Now make your aqueous phase basic again by adding concentrated NaOH solution in water (NaOH premixed with water) until the pH is >13. pH paper is helpful, but you can see without it when you are basic enough, as the DMT becomes insoluble in the water again and the whole solutions turns from clear to very cloudy. When this happens, maybe add a bit more base, then start again with naphtha pulls (same procedure as you did initally), this time using your high quality solvent. Cool your naphtha pulls (first fridge for half a day, then freezer). Slow cooling gives bigger crystals. You will see the difference. The basic aqueous phase should be extracted at least 3 times to recover all (well most) of your DMT. Before you go for your first travel, read the smoking TEK threads. Inhaling DMT is not so easy but if done correctly your jaw will drop from amazement. Be careful, it is powerful.

Best wishes!

Oh and regarding your naphtha inhalation... don't worry too much. It already happened, be better prepared next time. Get a glass turkey baster. Way easier than a small pipette.
If you did not get a headache or drowsiness from the naphtha, it was not too bad. If you have a smoking habit this will be way harder on your health. Despite, I thought vampires are immortal anyways?

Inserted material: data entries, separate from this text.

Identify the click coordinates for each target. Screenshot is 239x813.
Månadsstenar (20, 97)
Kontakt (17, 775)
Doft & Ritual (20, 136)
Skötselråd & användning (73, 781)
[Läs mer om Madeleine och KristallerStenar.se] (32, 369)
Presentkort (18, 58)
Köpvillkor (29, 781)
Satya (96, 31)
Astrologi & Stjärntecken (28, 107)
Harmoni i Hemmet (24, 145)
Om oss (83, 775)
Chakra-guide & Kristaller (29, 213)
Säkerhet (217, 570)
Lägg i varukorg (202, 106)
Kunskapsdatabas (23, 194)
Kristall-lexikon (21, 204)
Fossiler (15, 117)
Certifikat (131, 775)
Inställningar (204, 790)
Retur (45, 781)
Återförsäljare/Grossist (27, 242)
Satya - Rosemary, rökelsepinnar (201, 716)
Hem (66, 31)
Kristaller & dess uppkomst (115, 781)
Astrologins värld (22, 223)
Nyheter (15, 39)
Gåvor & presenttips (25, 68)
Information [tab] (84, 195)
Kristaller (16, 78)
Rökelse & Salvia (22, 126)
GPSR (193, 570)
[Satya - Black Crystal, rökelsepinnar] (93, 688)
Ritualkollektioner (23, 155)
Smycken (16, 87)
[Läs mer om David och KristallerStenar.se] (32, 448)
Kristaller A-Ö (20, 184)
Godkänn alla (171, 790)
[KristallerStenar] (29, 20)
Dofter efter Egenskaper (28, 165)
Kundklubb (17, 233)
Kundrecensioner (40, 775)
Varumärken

Man, i took a look at your pics and maybe I'm not seeing what it is your talking about, but most folks would be proud of having made that.

An overabundance of caution is applaudable, and as pointed out above, if your still apprehensive a simple re-x (for which clear instructions for multiple methods are available here) should put you at ease.

It seems odd that you would think a layer of paraffin formed. How exactly would that happen?